The filmmakers also participated in panels for the industry, sharing their motivation and modi operandi. Christy Garland, director of Bastards Sing the Sweetest Song, filmed in French Guyana spoke of how she enters an unknown culture with a vague idea for a subject and proceeds to draw people out until the story unveils itself to her. Patricia Benoit, director of Stones in the Sun which participated in Wroclaw's American Film Festival for films in post-production competition spoke of her dislike of people always talking of Haiti's "resilence" in the face of all its troubles and wanted to show the hidden wounds of Haitians with their own history while living in New York. The films title comes from the proverb, “Stones in the water don't know the suffering of stones in the sun.” You can read Indiewire's interview with her from Tribeca Film Festival here. Matias Meyer spoke of The Last Christeros, which showed in Toronto and is being sold by FiGa Films, wanting to show not the battles but the spaces between battles when a segment of the 90% Catholic population of Mexico waged war against the state in the 1920s when the government banned religion. American filmmaker Chris Metzler spoke of his film Everyday Sunshine: the Story of Fishbone as a wonderful tribute to failure. Another Trinidadian in Canada, Richard Fung talked of how when he grew up he loved dhalpuri roti and so set out to discover where this spicy flatbread was born in the film Dal Puri Diaspora. Next month Richard will present his film at Nyu. One entire panel discussion was given to The Jamaican Collective's New Caribbean Cinema collection of shorts all made Guerilla style in one day, Ring di Alarm. Shadow and Act covered this last month.
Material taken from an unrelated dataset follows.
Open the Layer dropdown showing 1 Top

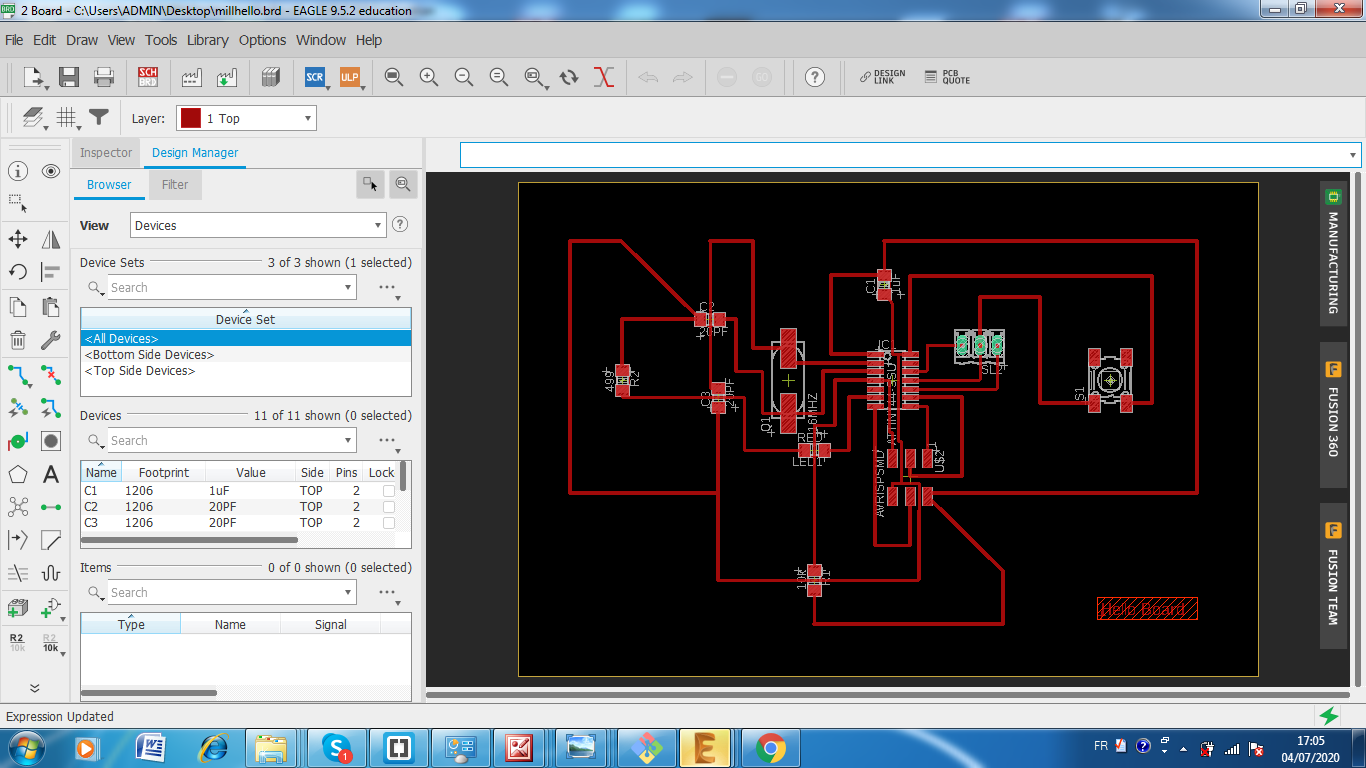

In addition to this productive work of sharing business ideas and sharing the visions of over 120 feature-length and short films, there is the added bonus of being in one of the most amazing spots on earth. Island people, isolated from mainland civilizations and united among themselves by the water which also separates them, have opened their arms and invited us to join them these past few days in celebrating life. They have shared the natural beauty and the music and other arts of their island paradise And imagine the food-- a mix, (like the people themselves) of Caribbean, Indian, Asian, Arabian and African cuisine, all so fresh and with a homemade touch which rivals your own home cooking. Bake and Shark, a deep fried pita stuffed with delicious fresh and tender shark, or Roti, a variation of a curry dish found in India, Doubles, another street food well loved by the people. The economy, supported by its oil industry which contributes 60% to the Gnp, though 40% is Bp, a cause for some political dissension, does not need to rely on tourism for its sustenance. And though this is the wealthiest of all the Caricom countries because of its oil and natural gas, it still has the ubiquitous poverty seen worldwide including in our own United States of America. It is by no means perfect, but...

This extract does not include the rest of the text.